What you will do -
Filter the listing below down to the lines with the word "Download" and copy those.
***** Recorded information
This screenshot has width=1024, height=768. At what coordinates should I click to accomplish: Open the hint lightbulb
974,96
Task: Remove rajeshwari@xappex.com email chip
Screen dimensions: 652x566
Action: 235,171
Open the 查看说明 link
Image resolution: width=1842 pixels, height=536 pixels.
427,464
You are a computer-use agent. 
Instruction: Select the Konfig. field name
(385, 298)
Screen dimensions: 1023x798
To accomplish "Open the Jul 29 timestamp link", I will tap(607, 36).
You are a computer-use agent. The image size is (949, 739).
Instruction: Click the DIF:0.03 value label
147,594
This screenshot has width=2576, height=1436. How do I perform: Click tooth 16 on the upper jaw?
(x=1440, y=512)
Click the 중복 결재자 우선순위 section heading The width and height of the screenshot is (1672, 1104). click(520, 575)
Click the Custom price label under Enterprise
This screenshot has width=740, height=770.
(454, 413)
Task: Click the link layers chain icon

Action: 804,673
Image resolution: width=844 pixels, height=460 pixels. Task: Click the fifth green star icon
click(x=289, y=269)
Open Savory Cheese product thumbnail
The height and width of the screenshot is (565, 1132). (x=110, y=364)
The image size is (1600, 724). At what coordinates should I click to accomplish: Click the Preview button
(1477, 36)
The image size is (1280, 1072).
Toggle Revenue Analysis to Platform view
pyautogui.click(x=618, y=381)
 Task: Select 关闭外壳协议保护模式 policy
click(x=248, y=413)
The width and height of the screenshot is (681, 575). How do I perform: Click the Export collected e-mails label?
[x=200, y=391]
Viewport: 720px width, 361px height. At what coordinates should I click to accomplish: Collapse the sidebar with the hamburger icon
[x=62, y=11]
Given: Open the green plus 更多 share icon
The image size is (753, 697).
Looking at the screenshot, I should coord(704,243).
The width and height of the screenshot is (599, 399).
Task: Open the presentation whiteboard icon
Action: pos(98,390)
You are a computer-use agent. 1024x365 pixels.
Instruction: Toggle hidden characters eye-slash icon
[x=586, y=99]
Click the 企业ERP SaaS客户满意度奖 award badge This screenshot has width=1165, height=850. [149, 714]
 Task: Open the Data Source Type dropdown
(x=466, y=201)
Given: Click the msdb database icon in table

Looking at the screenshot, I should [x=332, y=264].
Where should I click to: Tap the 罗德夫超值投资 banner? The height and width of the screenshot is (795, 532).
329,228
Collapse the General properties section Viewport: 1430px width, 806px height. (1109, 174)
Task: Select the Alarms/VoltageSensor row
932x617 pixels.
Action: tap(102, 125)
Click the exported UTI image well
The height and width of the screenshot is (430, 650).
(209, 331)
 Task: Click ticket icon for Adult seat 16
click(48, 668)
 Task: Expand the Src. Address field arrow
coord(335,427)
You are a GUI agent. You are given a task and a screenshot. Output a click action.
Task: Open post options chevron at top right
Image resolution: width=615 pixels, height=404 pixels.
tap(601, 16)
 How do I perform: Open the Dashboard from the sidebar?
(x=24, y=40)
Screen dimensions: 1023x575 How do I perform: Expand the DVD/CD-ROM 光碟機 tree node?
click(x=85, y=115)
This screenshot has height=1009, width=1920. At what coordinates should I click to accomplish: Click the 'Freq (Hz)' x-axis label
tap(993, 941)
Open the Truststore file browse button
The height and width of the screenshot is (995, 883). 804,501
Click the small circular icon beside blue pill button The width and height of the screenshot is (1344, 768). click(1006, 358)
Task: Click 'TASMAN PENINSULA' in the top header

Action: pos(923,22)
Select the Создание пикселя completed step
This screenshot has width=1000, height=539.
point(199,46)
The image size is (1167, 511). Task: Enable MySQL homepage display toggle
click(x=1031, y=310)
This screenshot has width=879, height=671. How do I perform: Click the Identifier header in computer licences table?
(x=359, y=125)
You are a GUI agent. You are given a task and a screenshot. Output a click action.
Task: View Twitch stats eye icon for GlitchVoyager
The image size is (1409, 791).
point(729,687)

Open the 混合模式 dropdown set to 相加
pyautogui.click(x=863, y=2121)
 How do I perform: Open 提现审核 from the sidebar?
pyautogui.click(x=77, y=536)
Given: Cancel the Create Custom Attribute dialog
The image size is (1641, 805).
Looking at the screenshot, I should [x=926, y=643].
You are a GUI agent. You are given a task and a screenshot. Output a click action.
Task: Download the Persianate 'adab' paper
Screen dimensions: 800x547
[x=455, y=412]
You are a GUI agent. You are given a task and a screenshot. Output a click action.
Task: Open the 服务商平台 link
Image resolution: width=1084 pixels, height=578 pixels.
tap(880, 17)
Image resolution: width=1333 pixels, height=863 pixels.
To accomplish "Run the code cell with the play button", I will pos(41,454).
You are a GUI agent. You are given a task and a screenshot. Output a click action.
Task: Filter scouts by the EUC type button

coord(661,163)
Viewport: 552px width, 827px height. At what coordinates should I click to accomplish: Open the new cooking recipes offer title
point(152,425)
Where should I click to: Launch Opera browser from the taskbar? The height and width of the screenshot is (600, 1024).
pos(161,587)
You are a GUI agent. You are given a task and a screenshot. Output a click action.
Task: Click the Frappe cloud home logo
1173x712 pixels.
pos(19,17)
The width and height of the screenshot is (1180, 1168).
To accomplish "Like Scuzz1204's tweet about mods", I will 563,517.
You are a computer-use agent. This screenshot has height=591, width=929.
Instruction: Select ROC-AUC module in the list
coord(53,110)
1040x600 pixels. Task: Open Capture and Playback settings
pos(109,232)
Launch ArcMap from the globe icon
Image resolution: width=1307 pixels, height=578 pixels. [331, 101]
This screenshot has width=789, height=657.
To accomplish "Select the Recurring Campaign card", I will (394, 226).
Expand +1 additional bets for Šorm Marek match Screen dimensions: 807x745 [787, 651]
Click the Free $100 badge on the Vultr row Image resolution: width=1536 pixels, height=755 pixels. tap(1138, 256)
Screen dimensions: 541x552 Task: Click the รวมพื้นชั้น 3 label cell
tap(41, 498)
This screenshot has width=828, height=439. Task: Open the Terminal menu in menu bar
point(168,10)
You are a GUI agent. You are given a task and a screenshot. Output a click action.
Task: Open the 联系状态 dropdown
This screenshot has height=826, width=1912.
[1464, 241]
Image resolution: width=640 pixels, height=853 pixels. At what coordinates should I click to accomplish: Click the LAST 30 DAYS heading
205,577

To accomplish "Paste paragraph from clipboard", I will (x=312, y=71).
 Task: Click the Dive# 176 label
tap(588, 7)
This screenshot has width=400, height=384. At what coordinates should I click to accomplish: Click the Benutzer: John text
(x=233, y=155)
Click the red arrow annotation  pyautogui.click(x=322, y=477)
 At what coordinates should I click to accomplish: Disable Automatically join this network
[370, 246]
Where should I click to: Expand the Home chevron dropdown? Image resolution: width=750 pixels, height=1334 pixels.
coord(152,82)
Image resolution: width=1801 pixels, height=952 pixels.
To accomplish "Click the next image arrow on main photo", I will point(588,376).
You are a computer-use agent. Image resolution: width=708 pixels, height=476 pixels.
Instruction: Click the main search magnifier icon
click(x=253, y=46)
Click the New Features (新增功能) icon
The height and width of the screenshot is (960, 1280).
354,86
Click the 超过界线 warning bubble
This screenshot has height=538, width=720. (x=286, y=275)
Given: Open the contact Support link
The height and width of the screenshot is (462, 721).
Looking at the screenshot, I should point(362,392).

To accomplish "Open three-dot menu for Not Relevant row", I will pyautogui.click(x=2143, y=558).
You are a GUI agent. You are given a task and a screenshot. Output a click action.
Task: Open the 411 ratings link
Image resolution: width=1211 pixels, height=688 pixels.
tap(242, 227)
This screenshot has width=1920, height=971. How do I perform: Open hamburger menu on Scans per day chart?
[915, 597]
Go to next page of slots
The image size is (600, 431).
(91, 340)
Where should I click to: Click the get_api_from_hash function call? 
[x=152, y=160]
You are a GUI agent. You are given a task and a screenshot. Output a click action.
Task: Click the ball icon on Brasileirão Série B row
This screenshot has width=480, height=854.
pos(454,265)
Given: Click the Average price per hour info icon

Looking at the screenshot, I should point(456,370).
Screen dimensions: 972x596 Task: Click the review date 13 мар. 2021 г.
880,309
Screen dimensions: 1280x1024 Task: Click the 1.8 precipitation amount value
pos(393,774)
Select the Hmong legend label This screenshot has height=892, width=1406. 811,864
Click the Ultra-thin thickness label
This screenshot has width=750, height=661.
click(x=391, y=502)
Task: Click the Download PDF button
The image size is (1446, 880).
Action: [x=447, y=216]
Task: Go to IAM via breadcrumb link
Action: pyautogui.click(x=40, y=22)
**********
Response area -
Task: Download the Persianate 'adab' paper
Task: Click the Download PDF button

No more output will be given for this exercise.